━━ Supplied data ━━

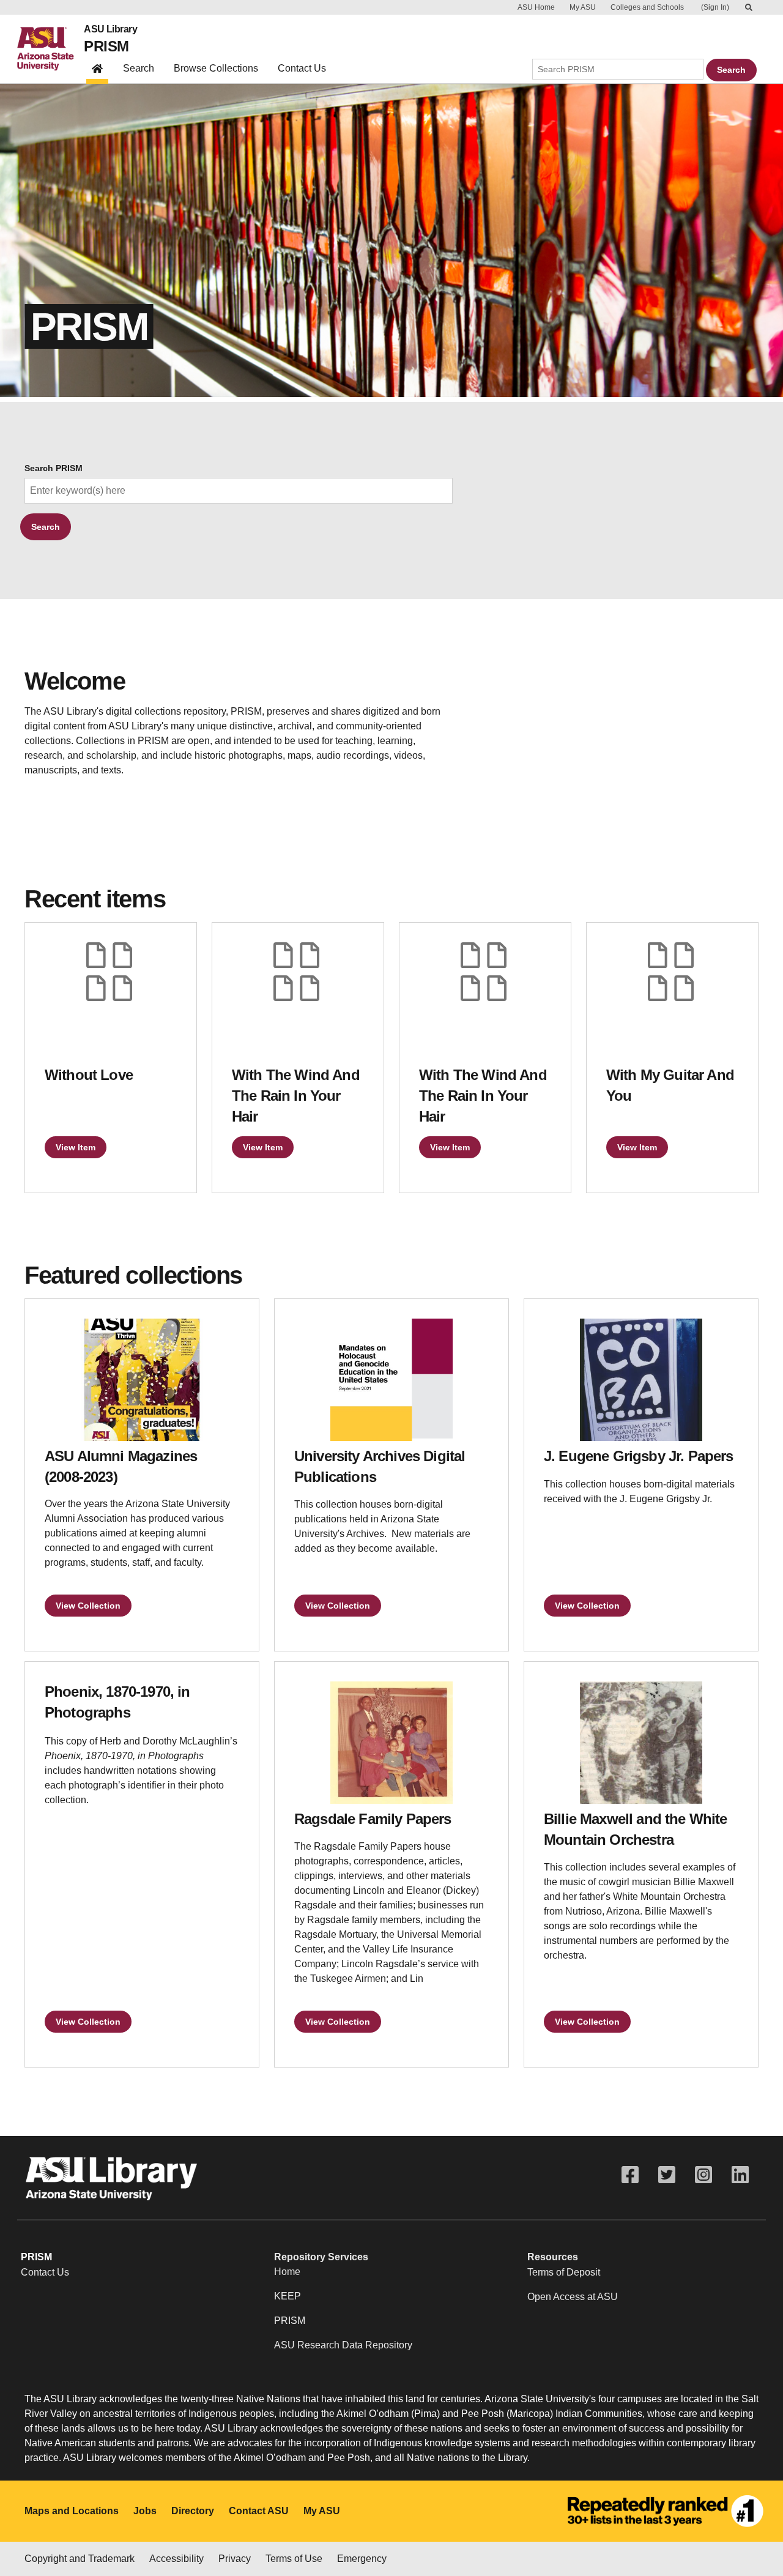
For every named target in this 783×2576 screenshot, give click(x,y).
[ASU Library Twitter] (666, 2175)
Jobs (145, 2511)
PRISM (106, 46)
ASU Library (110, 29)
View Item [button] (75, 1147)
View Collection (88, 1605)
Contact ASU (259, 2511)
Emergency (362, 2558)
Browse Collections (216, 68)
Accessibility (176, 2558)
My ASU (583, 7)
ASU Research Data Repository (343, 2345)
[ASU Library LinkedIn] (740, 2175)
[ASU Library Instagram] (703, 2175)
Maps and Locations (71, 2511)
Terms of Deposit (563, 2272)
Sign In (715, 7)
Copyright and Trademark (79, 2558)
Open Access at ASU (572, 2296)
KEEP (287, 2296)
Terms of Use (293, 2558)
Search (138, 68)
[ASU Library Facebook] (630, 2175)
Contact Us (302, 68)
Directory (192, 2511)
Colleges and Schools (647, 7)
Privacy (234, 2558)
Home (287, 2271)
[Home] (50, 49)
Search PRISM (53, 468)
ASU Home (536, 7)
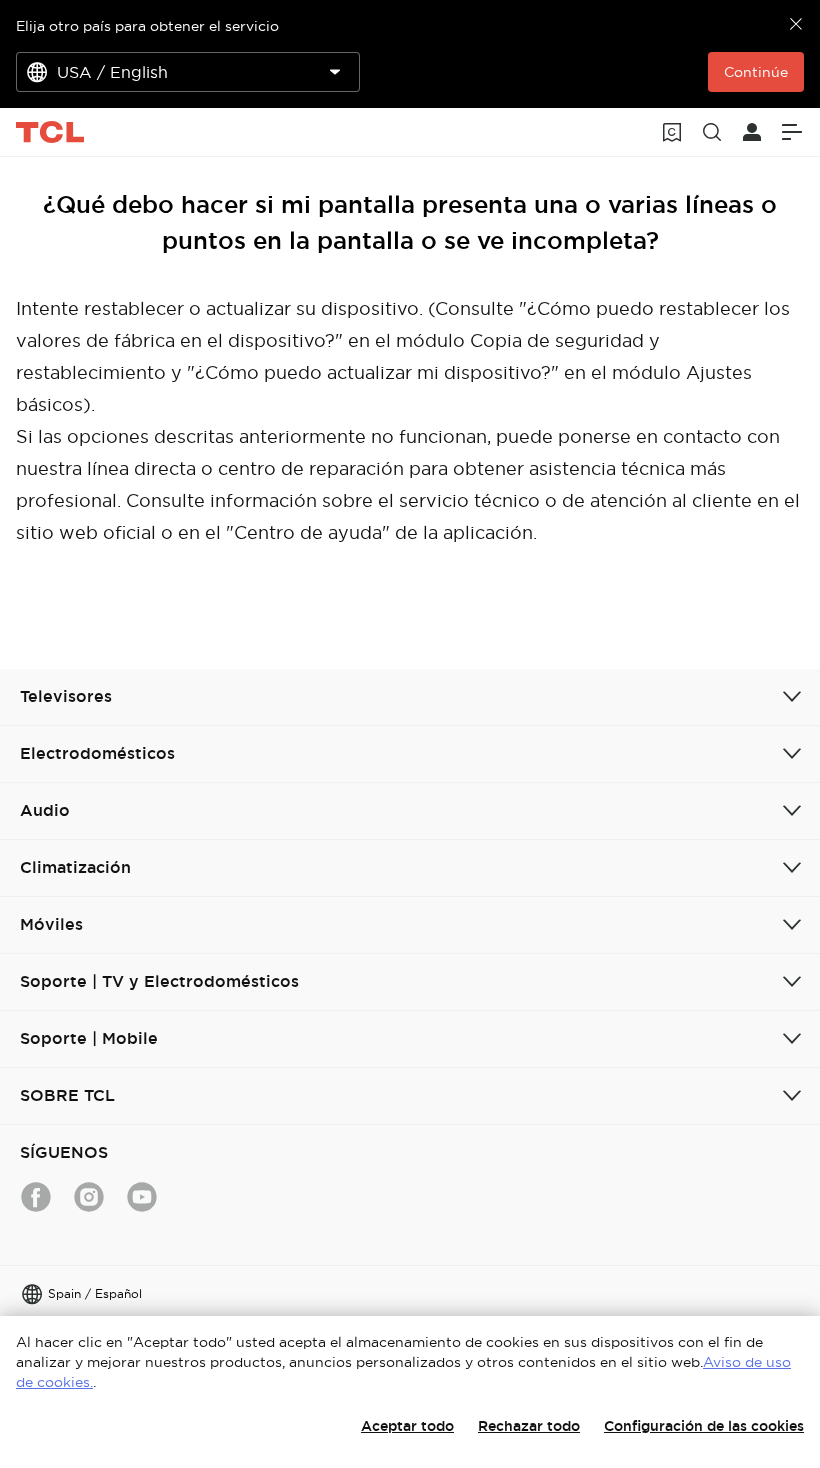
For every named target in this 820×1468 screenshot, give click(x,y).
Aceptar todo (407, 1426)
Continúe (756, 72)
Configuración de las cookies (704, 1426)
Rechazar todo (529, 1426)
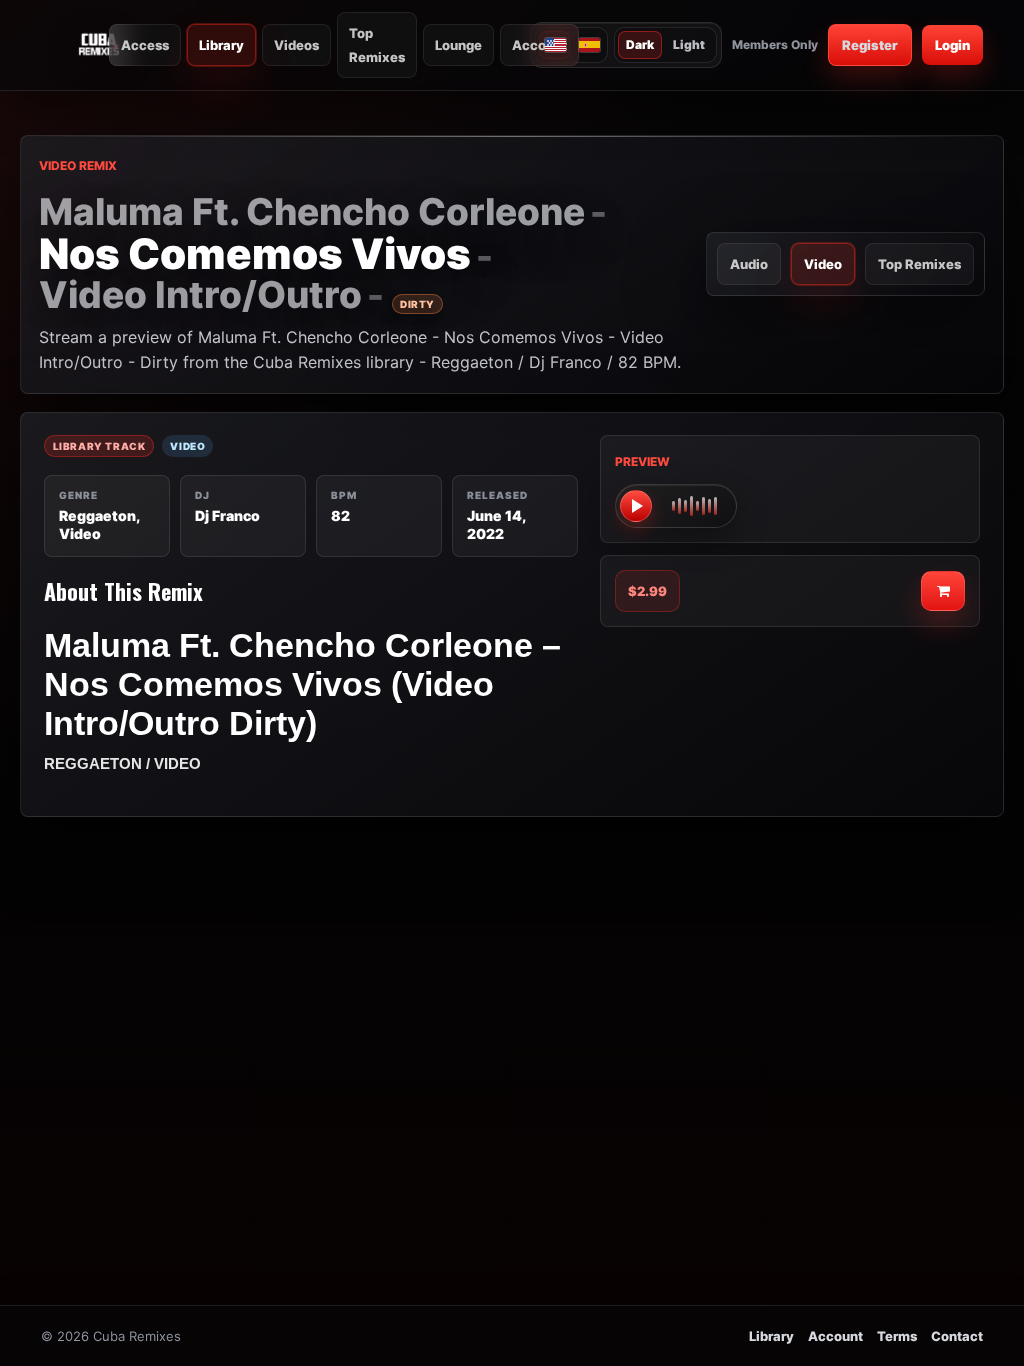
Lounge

━━━

__Problem to work on__. Without changing a word, retype every entry above, but drop its pictures.

__Exercise output__.
For every named target in this 783×2576 screenshot, give click(x,y).
[ASU Library Twitter] (666, 2175)
Jobs (145, 2511)
PRISM (106, 46)
ASU Library (110, 29)
View Item [button] (75, 1147)
View Collection (88, 1605)
Contact ASU (259, 2511)
Emergency (362, 2558)
Browse Collections (216, 68)
Accessibility (176, 2558)
My ASU (583, 7)
ASU Research Data Repository (343, 2345)
[ASU Library LinkedIn] (740, 2175)
[ASU Library Instagram] (703, 2175)
Maps and Locations (71, 2511)
Terms of Deposit (563, 2272)
Sign In (715, 7)
Copyright and Trademark (79, 2558)
Open Access at ASU (572, 2296)
KEEP (287, 2296)
Terms of Use (293, 2558)
Search (138, 68)
[ASU Library Facebook] (630, 2175)
Contact Us (302, 68)
Directory (192, 2511)
Colleges and Schools (647, 7)
Privacy (234, 2558)
Home (287, 2271)
[Home] (50, 49)
Search PRISM (53, 468)
ASU Home (536, 7)
For every named target in this 820×1468 screenshot, give click(x,y).
Aceptar todo (407, 1426)
Continúe (756, 72)
Configuración de las cookies (704, 1426)
Rechazar todo (529, 1426)
Lounge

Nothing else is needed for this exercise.